A school has opened in Liverpool to train investigators in solving computer crime.
The move comes amid criticism that a lack of police resources is forcing companies to take the law into their own hands in the fight against cyber crime.
The Computer Forensic Training Centre, opened by computer investigative specialist Guidance Software, will teach budding PC sleuths how to uncover the digital fingerprints left behind by cyber criminals.
The Centre will train more than 500 investigators a year to tackle the use of computers by terrorists, fraudsters, blackmailers and other criminals. Cyber crime worldwide is estimated to cost a staggering £28bn a year, according to figures from German foreign minister Joschka Fischer.
Frank Butler, former head of the Merseyside Police forensic investigation unit and Guidance's European training manager, warned that companies were being forced to do more for themselves because law enforcement agencies were struggling to cope with the scale of cyber crime in the UK.

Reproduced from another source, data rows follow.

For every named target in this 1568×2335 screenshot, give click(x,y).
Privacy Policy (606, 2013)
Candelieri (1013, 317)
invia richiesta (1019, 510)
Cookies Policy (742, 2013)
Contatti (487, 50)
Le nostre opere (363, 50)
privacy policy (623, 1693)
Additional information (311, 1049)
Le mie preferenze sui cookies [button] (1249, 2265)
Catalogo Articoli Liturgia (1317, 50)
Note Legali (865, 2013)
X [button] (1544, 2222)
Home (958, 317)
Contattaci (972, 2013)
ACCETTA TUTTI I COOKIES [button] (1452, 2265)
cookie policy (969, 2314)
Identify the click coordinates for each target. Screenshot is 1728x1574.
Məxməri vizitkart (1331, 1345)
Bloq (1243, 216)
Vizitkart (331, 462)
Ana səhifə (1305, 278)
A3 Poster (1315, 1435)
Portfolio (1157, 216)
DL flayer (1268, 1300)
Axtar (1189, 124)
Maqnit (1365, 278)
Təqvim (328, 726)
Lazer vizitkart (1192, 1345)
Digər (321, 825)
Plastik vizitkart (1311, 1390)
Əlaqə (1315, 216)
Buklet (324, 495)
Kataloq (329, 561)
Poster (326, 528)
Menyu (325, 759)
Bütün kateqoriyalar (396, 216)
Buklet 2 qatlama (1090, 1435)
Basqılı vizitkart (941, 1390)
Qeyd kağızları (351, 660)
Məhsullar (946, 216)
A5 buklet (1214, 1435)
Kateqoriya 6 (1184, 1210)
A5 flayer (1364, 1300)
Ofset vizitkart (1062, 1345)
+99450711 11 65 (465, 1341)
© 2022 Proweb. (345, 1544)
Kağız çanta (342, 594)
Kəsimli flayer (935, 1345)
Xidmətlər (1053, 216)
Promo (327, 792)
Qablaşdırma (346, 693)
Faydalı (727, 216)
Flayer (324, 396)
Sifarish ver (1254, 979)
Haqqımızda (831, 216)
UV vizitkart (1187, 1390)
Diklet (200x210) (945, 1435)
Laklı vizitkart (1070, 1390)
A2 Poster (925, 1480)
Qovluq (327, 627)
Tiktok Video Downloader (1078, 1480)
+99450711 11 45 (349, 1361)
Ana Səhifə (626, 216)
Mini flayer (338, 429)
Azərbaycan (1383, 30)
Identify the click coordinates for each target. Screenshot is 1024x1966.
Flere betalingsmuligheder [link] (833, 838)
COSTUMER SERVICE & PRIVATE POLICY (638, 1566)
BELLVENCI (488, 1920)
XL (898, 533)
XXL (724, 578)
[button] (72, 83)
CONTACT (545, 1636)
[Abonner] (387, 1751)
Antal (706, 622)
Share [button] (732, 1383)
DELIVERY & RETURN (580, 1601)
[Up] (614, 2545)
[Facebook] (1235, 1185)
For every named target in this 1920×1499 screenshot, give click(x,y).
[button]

Half of Guidance's 7,000 clients are corporate customers compared with 20 per cent 18 months ago.
Butler explained: "Law enforcement is so under-resourced, which is why corporates are having to do more for themselves.
"Finding the digital evidence in the first place is only half the story. It's vital that the investigators don't make basic forensic mistakes, otherwise the evidence can't be used in court. It's a bit like remembering to wear gloves at the scene of a crime."
The trainees from police and commercial organisations across the UK and Europe will learn how to recover deleted documents, financial information and images in a manner that allows the evidence to be presented in court.
Dr Jeremy Beale, head of the ebusiness group at the Confederation of British Industry, explained that the increasing sophistication of criminals and the rapid advancement of technology meant that companies could no longer rely on the police alone to tackle the issue.
"The government needs to develop experience and provide a general framework for security, but it would be unrealistic for companies to expect the police to provide blanket security. Companies need to do a lot more for themselves," he said.
Beale also warned that the issue of security needed to be taken seriously at board rather than IT level. "You can't assume you have perfect security. There's no such thing. It's a question of managing the risks you have," he maintained.
But others have said that companies' hands are being forced because attempts by the National Hi-Tech Crime Unit (NHTCU) to address cyber crime are inadequate.
Chris McNab, technical director at information risk management firm Matta Security, explained that public sector bodies are struggling to recruit computer crime specialists because they are paid less than the private sector.
"Even if you have audit trails of your computer system, it's not enough to prosecute," he said. "You have to contact the NHTCU which then has to come in and launch its own investigation. It can take months and it relies on the hacker coming back into your system."